- [Exercise goal]: Where an entry contains a picture, omit the picture and repeat the rest exactly.

- [The input]:

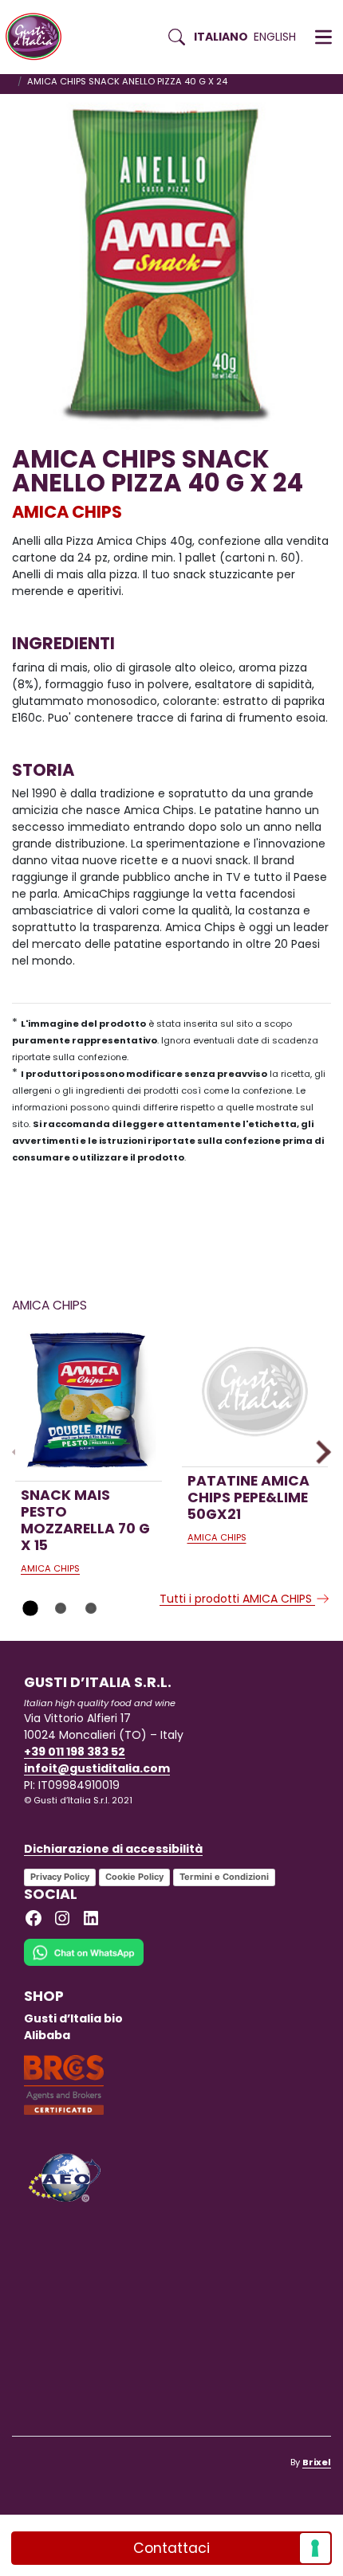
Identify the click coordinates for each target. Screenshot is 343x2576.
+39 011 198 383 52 (74, 1752)
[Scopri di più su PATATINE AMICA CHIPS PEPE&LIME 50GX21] (255, 1393)
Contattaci (171, 2548)
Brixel (316, 2462)
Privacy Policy (59, 1876)
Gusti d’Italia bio (73, 2018)
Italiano (221, 37)
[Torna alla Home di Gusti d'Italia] (39, 37)
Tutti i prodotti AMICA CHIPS (237, 1599)
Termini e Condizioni (224, 1876)
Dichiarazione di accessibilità (113, 1849)
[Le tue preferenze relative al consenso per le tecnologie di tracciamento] (315, 2548)
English (275, 37)
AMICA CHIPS (67, 511)
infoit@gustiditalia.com (97, 1768)
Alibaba (47, 2035)
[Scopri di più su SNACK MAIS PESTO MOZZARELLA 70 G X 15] (88, 1400)
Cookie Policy (134, 1876)
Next (318, 1451)
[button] (323, 37)
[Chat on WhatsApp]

- [Problem solution]:
Identify the click coordinates for each target. Screenshot is 343x2576.
+39 011 198 383 52 (74, 1752)
[Scopri di più su PATATINE AMICA CHIPS PEPE&LIME 50GX21] (255, 1393)
Contattaci (171, 2548)
Brixel (316, 2462)
Privacy Policy (59, 1876)
Gusti d’Italia bio (73, 2018)
Italiano (221, 37)
[Torna alla Home di Gusti d'Italia] (39, 37)
Tutti i prodotti AMICA CHIPS (237, 1599)
Termini e Condizioni (224, 1876)
Dichiarazione di accessibilità (113, 1849)
[Le tue preferenze relative al consenso per le tecnologie di tracciamento] (315, 2548)
English (275, 37)
AMICA CHIPS (67, 511)
infoit@gustiditalia.com (97, 1768)
Alibaba (47, 2035)
[Scopri di più su SNACK MAIS PESTO MOZZARELLA 70 G X 15] (88, 1400)
Cookie Policy (134, 1876)
Next (318, 1451)
[button] (323, 37)
[Chat on WhatsApp]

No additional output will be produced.